The computational cost for one cross-correlation operation is of order O(N_XN_Y log (N_XN_Y)), and N_Θ × N_F such operations are needed to compute the suppressive drive for one input image. Thus the total cost is O(N_IN_ΘN_FN_XN_Ylog(N_XN_Y)), where N_I denotes the number of images. This computation can be optimized with convolution theory, namely, the filter kernels in Eq. 2 are applied to the input image in a 2D Fourier space:

$$I\left(x,y\right)\otimes G_{X_i{Y}_i{F}_i{\Theta }_i{\Phi }_i}\left(x,y\right)={\mathcal{F}}^{-1}\left(\mathcal{F}\left(I\left(x,y\right)\right)\text{*}\mathcal{F}\left(G_{X_i{Y}_i{F}_i{\Theta }_i{\Phi }_i}\left(x,y\right)\right)\right)$$ (F2)

where operators F and F⁻¹ denote the Fourier transform and its inverse and * denotes conjugation. The Fourier transforms of the filter kernels G_XYFΘΦ can be computed in advance and used for processing every input image. This brings the total cost down to O(N_IN_XN_Ylog(N_XN_Y)), which still is the most expensive computation in the model.

Note that Eqs. F1 and F2 are only approximate in practice because the sizes of I and G_XYFΘΦ are both finite. The approximation improves if I and G_XYFΘΦ are surrounded by sufficiently large regions of uniform gray. The size of I with the surrounding region should be the same as that of G_XYFΘΦ and be $2^{m_x}\times 2^{m_y}$ where m_x and m_y are positive integers. It allows the model to process the image efficiently with the fast Fourier transform algorithm in Eq. F2.

The processing is further optimized so that the model can compute the suppressive drives of multiple model neurons to a common input image at once. The results of the image filtering process in Eq. F2 can be shared among all model neurons. It generates a set of N_Θ × N_F × N_X × N_Y different channels. The suppressive drives of multiple neurons can be computed from the same set of the channels with different neuron-specific pooling weights $w_{{\Theta }_i}$, $w_{F_i}$, and $w_{X_i{Y}_i}$ in Eq. 18.

########

__YOUR TASKS__.
(1) Answer these questions from the text on the model's computational cost, one line each:
(a) What do the operators F and F⁻¹ denote?
(b) What size should the input image have together with its surrounding region?
(c) How many different channels does the image filtering process in Eq. F2 generate?
(2) Continue the text on the model's computational cost, starting after its final sentence.
The records have no connection to the text on the model's computational cost.

[Records from a dataset]
########

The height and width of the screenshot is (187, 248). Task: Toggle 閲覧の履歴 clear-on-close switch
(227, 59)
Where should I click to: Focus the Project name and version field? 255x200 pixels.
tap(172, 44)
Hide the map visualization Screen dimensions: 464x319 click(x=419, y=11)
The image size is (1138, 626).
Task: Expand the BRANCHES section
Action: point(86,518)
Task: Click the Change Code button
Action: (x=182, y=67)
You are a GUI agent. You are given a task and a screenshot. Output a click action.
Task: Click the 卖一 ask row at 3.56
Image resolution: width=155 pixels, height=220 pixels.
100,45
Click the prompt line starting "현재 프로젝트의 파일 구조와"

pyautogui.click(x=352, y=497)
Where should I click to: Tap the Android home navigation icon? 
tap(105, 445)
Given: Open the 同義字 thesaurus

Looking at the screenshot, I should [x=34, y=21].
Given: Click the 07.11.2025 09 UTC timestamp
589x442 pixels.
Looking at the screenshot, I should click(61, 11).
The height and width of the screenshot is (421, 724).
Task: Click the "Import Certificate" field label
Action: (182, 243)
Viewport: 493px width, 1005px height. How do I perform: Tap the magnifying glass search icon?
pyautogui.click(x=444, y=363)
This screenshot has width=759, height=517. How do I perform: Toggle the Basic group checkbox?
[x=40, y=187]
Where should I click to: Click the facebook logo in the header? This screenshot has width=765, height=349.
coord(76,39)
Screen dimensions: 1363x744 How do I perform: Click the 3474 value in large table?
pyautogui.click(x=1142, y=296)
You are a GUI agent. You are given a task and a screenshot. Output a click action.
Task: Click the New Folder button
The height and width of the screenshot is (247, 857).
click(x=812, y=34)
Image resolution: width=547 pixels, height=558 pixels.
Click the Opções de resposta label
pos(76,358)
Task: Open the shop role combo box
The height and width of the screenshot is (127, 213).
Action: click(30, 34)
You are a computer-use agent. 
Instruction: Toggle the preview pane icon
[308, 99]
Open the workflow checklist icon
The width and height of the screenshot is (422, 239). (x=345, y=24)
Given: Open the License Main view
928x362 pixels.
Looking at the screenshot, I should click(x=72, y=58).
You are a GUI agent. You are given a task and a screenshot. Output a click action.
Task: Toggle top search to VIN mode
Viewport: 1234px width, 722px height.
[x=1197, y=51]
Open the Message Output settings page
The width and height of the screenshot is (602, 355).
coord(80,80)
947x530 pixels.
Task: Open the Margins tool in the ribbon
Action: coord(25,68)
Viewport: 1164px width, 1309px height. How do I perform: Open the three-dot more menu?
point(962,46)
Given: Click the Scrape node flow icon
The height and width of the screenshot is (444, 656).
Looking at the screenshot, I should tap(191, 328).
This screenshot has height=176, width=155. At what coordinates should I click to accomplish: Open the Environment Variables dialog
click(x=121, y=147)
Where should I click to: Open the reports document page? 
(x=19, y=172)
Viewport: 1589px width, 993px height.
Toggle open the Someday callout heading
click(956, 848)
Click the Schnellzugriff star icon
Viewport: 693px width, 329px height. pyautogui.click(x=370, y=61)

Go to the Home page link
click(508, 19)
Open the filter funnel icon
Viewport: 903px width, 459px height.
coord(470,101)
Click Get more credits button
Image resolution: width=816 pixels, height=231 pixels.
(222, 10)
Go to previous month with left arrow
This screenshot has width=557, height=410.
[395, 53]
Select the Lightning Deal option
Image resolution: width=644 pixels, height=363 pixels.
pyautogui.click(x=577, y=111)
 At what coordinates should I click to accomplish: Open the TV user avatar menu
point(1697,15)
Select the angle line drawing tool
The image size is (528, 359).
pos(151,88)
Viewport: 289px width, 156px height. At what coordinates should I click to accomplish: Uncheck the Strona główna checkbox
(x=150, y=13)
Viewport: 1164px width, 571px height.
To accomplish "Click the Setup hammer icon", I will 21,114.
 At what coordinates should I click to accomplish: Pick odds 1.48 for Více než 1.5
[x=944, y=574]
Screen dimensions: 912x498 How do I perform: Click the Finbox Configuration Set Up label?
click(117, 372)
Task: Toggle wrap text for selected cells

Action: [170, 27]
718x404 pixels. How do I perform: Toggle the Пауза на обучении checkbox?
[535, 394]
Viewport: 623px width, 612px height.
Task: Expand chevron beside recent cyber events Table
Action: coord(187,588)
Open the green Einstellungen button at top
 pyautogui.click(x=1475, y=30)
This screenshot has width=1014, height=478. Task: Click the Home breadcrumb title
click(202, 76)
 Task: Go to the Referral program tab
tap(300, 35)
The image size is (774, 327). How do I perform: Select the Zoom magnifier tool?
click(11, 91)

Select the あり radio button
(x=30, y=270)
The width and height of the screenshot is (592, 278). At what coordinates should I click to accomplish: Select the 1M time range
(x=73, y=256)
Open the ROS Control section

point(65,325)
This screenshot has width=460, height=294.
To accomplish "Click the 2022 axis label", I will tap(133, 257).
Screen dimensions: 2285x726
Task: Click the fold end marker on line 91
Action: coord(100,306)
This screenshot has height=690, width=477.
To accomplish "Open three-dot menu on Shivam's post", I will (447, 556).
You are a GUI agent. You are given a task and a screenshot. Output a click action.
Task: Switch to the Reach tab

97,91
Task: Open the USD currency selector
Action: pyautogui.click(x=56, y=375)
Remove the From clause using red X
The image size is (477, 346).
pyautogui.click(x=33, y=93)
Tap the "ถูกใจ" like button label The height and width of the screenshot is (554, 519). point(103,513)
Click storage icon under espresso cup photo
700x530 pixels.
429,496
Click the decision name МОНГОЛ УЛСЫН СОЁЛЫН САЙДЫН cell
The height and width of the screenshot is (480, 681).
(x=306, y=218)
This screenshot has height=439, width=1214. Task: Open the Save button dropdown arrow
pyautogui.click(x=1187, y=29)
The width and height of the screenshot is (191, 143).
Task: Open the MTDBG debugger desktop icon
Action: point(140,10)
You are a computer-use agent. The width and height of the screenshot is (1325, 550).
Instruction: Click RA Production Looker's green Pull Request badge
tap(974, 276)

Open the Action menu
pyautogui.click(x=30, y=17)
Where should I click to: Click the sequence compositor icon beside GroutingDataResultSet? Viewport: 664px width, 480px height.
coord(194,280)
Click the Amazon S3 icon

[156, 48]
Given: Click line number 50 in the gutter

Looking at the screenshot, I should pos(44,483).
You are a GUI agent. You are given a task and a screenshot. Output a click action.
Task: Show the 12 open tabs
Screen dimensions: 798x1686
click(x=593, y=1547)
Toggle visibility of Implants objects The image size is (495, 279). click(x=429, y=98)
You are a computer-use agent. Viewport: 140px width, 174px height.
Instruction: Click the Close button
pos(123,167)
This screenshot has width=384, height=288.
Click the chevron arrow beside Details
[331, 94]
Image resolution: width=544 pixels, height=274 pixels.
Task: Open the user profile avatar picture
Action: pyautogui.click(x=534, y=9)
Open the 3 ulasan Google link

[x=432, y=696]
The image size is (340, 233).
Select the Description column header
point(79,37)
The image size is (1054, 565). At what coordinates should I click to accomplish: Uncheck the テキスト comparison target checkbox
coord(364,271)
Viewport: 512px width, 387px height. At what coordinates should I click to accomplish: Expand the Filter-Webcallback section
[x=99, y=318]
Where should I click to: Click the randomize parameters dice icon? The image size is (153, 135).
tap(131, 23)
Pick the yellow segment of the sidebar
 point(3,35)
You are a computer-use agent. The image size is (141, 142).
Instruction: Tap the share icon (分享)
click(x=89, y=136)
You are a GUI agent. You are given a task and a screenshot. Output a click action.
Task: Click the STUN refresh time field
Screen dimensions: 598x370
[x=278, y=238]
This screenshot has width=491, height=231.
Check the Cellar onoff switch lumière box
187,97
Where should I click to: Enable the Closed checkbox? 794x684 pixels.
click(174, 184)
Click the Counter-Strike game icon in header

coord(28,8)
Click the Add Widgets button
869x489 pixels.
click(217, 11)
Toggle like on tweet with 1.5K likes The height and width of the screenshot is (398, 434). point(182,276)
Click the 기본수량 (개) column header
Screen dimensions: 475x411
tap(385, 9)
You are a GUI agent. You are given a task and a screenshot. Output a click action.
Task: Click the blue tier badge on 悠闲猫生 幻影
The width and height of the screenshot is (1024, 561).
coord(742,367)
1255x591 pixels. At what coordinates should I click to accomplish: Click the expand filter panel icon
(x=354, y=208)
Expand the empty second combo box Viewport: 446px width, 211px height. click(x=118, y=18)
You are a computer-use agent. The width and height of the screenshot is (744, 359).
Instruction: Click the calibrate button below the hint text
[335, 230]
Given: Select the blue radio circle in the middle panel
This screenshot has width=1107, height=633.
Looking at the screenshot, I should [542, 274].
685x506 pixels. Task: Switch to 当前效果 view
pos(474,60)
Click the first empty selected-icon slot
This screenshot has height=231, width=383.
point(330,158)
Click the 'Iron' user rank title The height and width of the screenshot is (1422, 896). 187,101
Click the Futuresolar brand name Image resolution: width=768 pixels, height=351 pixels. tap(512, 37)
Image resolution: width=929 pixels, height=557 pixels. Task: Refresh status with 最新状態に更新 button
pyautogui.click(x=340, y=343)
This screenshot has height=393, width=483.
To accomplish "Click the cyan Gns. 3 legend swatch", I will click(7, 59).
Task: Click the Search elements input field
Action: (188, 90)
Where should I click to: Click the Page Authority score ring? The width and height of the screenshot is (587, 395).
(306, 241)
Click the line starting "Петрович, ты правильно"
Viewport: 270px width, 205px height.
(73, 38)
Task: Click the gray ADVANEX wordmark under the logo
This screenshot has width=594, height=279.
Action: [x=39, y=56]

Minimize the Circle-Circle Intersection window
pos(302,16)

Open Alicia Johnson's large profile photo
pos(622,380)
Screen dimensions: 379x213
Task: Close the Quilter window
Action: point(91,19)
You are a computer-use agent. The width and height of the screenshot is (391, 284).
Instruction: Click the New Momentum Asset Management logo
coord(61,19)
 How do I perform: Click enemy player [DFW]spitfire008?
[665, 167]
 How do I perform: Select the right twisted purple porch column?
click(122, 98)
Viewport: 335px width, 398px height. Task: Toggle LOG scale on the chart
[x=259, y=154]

########

__OUTPUTS BY TASK__.
(1)
(a) The Fourier transform and its inverse.
(b) The same size as G_XYFΘΦ, and $2^{m_x}\times 2^{m_y}$, where m_x and m_y are positive integers.
(c) N_Θ × N_F × N_X × N_Y.

(2)
In the process of computing the suppressive drives, the software calculates N_Θ × N_F × N_X × N_Y × 2 different E_S:XYFΘΦ and N_Θ × N_F × N_X × N_Y different E_C:XYFΘ. They can be also used as the stimulus drives of multiple neurons. Note that in practice we only need a much smaller number N_C, instead of N_X × N_Y, of the 2D spatial positions of the model neurons, especially when the resolution of the input image is high. Also, not all N_F spatial frequencies are appropriate for the stimulus drives because of the edge effect. Theoretically, the domain of spatial frequencies is unbounded, but in practice E_S:XYFΘΦ and E_C:XYFΘ can only be sampled within a limited range. Consider the model neurons whose preferred frequencies are on the upper (or lower) bound of the sampling range. They cannot be suppressed by channels outside of the sampled range because these channels are truncated in the implementation. The edge effect can be alleviated by removing some neurons whose tuned frequencies are close to the bounds of the sampling range. Hence, there are N_Θ × (N_F − Δ_F) × N_C × 3 model neurons generated in total: N_Θ × (N_F − Δ_F) × N_C complex cells and N_Θ × (N_F − Δ_F) × N_C × 2 simple cells (see Eq. 7), where Δ_F is the number of channels removed for the edge effect.